WHAT IS NEEDED:
Render the stretch of the material below from the line containing "Where should I click to: Click the FIX" through the line containing "coord(505,263)" as a Markdown table with the columns Row and Entry, numbering each row and skipping blank lines.

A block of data
::::::::

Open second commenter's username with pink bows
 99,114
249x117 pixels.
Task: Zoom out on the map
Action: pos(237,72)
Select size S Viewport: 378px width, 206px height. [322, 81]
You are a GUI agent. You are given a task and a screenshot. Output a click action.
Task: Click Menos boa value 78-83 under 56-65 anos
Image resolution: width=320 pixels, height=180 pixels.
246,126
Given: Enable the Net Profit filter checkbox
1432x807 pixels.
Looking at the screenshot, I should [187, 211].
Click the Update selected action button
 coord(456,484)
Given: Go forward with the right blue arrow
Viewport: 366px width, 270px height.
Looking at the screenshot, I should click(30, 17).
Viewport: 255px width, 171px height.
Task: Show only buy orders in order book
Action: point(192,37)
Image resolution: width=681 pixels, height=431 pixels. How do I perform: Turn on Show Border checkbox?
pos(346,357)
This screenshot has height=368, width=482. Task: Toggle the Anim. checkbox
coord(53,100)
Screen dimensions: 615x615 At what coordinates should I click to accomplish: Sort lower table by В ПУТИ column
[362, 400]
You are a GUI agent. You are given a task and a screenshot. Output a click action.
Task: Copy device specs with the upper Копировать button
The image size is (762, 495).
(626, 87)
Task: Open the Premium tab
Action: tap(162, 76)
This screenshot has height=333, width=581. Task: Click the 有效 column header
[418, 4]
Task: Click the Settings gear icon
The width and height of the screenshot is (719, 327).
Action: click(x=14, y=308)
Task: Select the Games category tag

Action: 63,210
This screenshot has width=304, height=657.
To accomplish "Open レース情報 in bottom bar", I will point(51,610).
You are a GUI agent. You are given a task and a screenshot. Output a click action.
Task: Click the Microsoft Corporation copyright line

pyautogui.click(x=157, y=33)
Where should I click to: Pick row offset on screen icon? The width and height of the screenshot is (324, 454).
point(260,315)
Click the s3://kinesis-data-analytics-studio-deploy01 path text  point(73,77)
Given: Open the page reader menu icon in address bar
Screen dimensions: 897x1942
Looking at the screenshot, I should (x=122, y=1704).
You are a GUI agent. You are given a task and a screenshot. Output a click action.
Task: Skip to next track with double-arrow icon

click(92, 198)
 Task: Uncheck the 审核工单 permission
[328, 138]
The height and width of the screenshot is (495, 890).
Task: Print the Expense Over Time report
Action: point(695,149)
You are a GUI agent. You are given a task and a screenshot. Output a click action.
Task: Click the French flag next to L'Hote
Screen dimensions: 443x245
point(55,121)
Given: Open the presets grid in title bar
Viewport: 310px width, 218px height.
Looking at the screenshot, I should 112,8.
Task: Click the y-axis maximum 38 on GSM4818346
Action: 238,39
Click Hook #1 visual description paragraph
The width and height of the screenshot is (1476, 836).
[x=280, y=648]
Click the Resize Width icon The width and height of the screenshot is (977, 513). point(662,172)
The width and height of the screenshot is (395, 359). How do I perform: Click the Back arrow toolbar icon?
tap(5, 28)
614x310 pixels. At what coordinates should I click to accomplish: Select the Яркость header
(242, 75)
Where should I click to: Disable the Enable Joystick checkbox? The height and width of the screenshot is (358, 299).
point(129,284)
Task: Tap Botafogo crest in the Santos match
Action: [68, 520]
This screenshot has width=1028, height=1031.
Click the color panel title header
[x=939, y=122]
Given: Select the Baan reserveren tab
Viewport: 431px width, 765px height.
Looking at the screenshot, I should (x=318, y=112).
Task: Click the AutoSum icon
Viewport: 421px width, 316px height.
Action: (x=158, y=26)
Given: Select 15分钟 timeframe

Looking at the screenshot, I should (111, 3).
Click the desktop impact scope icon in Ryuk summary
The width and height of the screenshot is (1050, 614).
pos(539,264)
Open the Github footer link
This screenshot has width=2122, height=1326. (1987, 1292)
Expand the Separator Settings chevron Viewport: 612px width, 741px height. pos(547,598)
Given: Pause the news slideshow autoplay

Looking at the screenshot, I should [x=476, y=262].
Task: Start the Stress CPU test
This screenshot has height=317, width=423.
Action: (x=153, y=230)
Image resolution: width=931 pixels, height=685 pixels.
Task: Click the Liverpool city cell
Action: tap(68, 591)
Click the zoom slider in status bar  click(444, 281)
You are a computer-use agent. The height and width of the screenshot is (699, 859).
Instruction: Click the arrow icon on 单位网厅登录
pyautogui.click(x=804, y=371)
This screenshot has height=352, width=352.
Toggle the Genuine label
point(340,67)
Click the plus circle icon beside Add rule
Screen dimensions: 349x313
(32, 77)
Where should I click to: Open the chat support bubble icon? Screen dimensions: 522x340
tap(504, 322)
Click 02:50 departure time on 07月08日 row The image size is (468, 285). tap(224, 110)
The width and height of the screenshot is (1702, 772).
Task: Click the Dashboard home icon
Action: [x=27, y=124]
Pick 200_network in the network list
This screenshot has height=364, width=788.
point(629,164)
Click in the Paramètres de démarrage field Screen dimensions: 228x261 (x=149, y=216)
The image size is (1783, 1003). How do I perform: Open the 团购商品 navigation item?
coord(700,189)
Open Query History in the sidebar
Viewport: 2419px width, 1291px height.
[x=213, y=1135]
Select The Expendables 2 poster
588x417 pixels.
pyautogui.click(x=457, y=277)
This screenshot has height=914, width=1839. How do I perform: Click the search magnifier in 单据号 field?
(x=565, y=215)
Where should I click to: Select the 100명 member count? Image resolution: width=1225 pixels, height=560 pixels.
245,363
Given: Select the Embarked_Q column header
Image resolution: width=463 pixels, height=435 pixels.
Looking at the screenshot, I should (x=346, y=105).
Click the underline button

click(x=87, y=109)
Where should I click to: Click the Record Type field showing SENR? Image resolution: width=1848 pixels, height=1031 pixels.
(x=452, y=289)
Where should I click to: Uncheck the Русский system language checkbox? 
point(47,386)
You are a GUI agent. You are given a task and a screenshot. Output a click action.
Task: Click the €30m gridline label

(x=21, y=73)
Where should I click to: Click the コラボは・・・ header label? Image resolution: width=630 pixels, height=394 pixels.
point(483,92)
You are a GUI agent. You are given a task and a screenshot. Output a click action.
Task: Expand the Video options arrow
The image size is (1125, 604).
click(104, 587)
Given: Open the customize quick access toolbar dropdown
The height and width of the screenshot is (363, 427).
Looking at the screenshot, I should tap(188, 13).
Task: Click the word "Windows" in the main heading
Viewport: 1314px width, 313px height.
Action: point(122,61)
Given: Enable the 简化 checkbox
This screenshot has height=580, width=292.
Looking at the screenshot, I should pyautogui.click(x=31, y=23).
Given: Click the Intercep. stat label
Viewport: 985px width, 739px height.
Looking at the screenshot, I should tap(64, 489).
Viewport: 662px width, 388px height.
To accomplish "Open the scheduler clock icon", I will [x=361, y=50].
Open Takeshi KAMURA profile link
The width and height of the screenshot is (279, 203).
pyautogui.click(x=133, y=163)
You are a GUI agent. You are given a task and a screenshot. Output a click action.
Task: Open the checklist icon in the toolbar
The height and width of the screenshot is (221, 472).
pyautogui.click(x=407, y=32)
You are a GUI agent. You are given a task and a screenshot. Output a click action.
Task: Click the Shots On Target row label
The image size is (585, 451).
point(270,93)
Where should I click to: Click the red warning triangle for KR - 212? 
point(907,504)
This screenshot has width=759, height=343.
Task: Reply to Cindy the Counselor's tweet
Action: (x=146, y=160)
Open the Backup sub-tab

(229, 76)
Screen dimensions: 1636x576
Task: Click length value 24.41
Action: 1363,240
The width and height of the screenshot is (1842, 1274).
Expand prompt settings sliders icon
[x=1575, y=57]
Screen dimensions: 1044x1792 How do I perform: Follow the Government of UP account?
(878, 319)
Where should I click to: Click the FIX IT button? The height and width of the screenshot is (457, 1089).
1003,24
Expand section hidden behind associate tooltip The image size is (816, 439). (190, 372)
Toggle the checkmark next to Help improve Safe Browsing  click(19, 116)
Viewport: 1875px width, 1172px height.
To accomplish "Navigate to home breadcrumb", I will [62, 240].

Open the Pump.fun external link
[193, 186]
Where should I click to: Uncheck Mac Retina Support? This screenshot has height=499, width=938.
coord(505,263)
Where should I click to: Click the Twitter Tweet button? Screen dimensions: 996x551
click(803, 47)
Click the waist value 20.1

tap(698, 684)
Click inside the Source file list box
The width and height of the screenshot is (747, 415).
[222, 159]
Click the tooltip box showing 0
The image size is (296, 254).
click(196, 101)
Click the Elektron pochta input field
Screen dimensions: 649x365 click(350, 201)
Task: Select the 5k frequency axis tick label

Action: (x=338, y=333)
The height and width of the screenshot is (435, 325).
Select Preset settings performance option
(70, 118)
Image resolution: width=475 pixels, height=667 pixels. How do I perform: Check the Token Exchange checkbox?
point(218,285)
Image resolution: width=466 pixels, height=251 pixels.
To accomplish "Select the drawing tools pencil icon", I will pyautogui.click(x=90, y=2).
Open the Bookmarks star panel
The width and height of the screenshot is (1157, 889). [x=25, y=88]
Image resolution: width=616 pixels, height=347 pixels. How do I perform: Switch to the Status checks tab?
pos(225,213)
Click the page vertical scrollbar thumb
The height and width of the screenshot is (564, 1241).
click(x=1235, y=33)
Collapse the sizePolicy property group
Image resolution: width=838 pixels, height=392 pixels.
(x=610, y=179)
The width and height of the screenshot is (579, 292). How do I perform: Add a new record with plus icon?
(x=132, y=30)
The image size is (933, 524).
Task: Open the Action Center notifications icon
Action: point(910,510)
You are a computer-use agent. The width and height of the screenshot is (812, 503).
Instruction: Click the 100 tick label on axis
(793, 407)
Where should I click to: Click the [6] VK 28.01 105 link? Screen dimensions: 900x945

::::::::

TASK OUTPUT:
| Row | Entry |
|---|---|
| 1 | Where should I click to: Click the FIX IT button? The height and width of the screenshot is (457, 1089). |
| 2 | 1003,24 |
| 3 | Expand section hidden behind associate tooltip The image size is (816, 439). (190, 372) |
| 4 | Toggle the checkmark next to Help improve Safe Browsing  click(19, 116) |
| 5 | Viewport: 1875px width, 1172px height. |
| 6 | To accomplish "Navigate to home breadcrumb", I will [62, 240]. |
| 7 | Open the Pump.fun external link |
| 8 | [193, 186] |
| 9 | Where should I click to: Uncheck Mac Retina Support? This screenshot has height=499, width=938. |
| 10 | coord(505,263) |